While the nation argues about football protests, its mainstream media outlets continue to try to rehabilitate the image of socialism.

The New York Times ran a piece on Monday “How Did Women Fare in China’s Communist Revolution?” Author Helen Gao, whom The Times tells us is a “social policy analyst at a research company and a contributing opinion writer” and whose profile says she has moved back to China and become a freelance writer, says things may not have been good for everyone under Mao, but they were good for women.

Author Helen Gao, whom The Times tells us is a “social policy analyst at a research company and a contributing opinion writer” and whose profile says she has moved back to China and become a freelance writer, says things may not have been good for everyone under Mao, but they were good for women.

Days earlier, Newsweek’s John Haltiwanger wrote that world leaders laughed at President Trump’s condemnation of socialism and the devastating effects it is having on Venezuela, saying it was “reminiscent of Jeb Bush’s ‘please clap’ moment.”

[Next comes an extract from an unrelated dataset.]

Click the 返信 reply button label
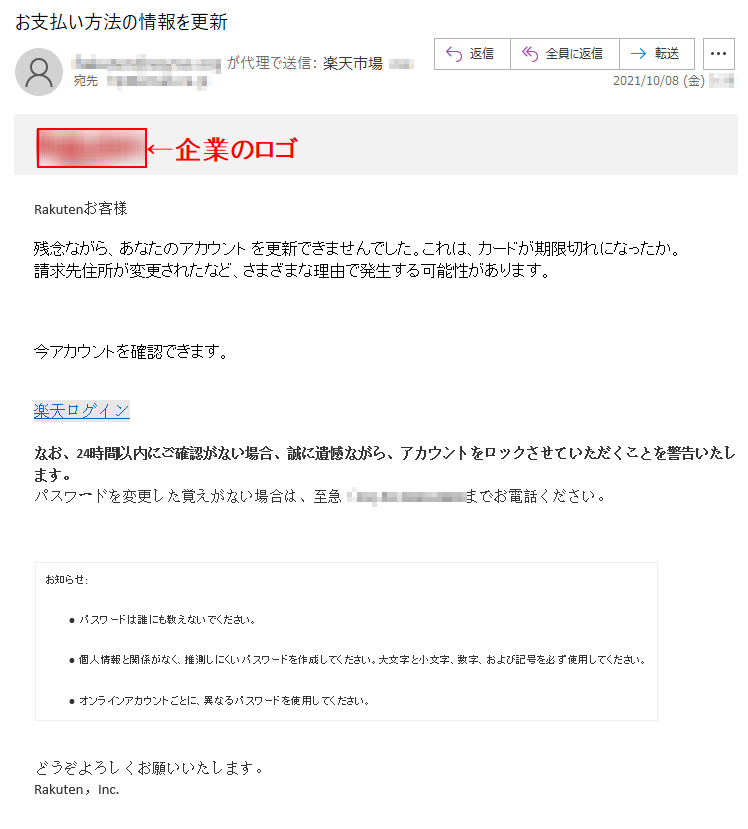Screen dimensions: 748x829 [482, 53]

Gao based her piece on remembrances of her grandmother, a journalist who Gao recalls “scrawling down Chairman Mao’s latest pronouncement as they came through loudspeakers and talking with joyous peasants from the newly collectivized countryside.”

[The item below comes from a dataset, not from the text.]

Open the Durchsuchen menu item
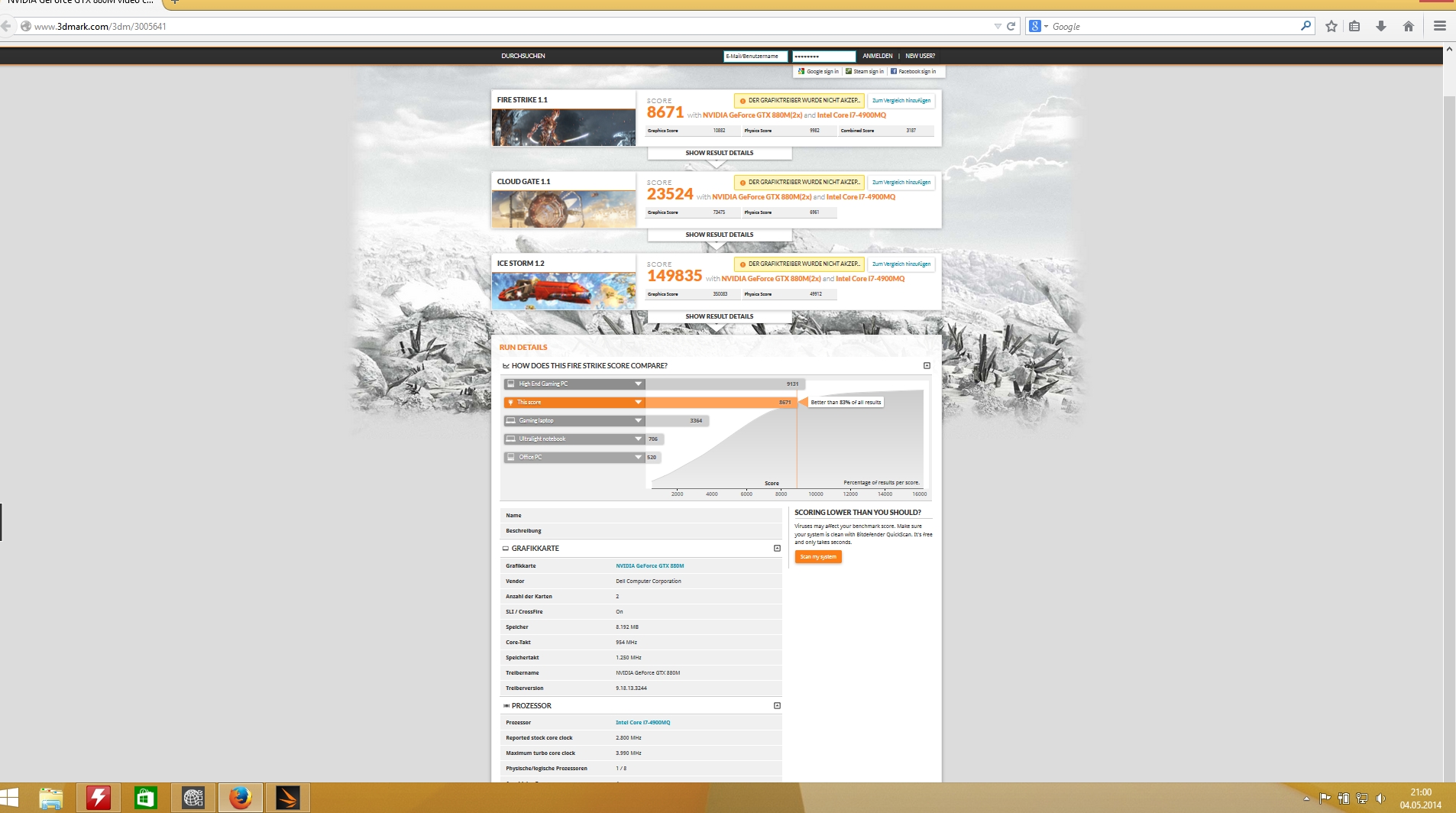1456x813 pixels. point(523,56)
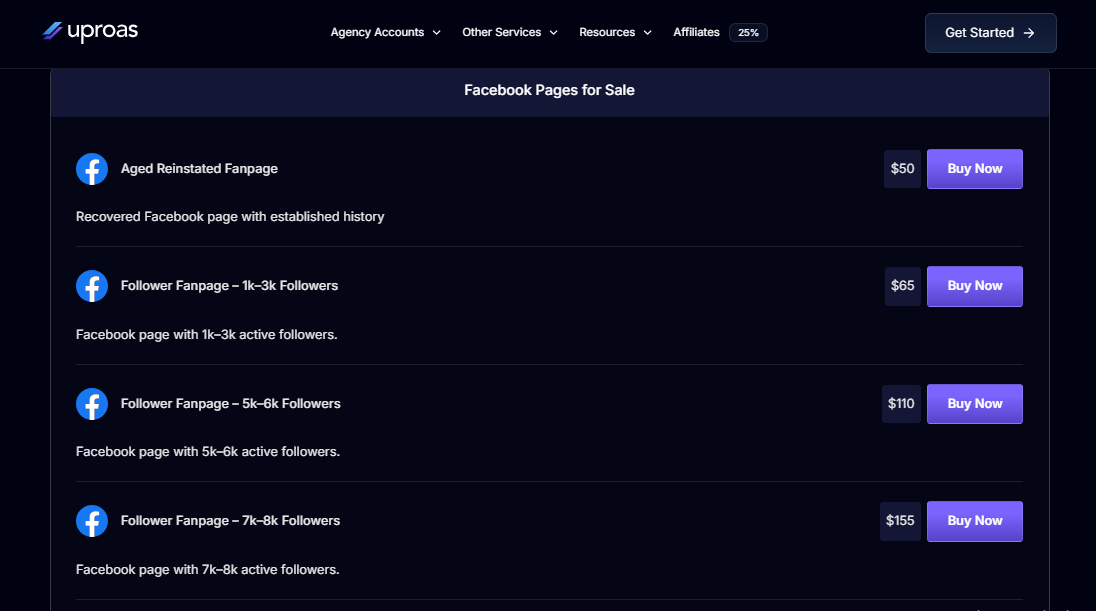The height and width of the screenshot is (611, 1096).
Task: Select the Follower Fanpage – 5k–6k Followers title
Action: point(230,404)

The grandmother had had an unhappy childhood – her father had taken a concubine after his wife failed to produce a male child, and her mother was an “unhappy housewife.”

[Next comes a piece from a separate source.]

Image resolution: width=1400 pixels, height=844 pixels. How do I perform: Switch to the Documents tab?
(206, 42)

“The Communists did many terrible things,” her grandmother told her. “But they made women’s lives much better.”

They “rescued peasant daughters from urban brothels and ushered cloistered wives into factories, liberating them from the oppression of Confucian patriarchy and imperialist threat.”

Gao does admit to weaknesses in the case she is making – women’s interests were, as always in a socialist system, “subordinate to collective goals.” And this liberation stopped “at the household doorstep,” where “Mao’s words and policies did little to alleviate women’s domestic burdens like housework and childcare.”

“And by inundating society with rhetoric blithely celebrating its achievements, the revolution deprived women of the private language with which they might understand and articulate their personal experiences.”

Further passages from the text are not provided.